#### Stated exercise 1:
In the kernel programming page, can you write out the stretch from "# Kernel Programming" through "[Removing Conditional Checks](#Removing-Conditional-Checks)" again, replacing "section" with "chapter"?
#### Stated exercise 2:
Can you answer these about the kernel programming page?
(a) Which three topics does it say it covers?
(b) For which kind of kernels does it say SYCL lets you select the work-group size?
(c) What call does it give for querying the maximum work-group size?

#### Source document:
# Kernel Programming

In this section we cover performance impact and consideration when writing kernel code SYCL:
- [Considerations for Selecting Work-group Size](#Considerations-for-Selecting-Work-group-Size)
- [Removing Conditional Checks](#Removing-Conditional-Checks)
- [Avoiding Register Spills](#Avoiding-Register-Spills)


## Considerations for Selecting Work-group Size
In SYCL you can select the work-group size for nd_range kernels. The size of work-group has important implications for utilization of the compute resources, vector lanes, and communication among the work-items. The work-items in the same work-group may have access to hardware resources like shared memory and hardware synchronization capabilities that will allow them to run and communicate more efficiently than work-items across work-groups. So in general you should pick the maximum work-group size supported by the accelerator. The maximum work-group size can be queried by the call `device::get_info<sycl::info::device::max_work_group_size>()`.

#### Data section:
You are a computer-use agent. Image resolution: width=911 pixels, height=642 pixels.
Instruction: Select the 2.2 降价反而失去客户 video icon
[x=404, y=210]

#### Final result 1:
# Kernel Programming

In this chapter we cover performance impact and consideration when writing kernel code SYCL:
- [Considerations for Selecting Work-group Size](#Considerations-for-Selecting-Work-group-Size)
- [Removing Conditional Checks](#Removing-Conditional-Checks)

#### Final result 2:
(a) Considerations for Selecting Work-group Size, Removing Conditional Checks, and Avoiding Register Spills
(b) nd_range kernels
(c) `device::get_info<sycl::info::device::max_work_group_size>()`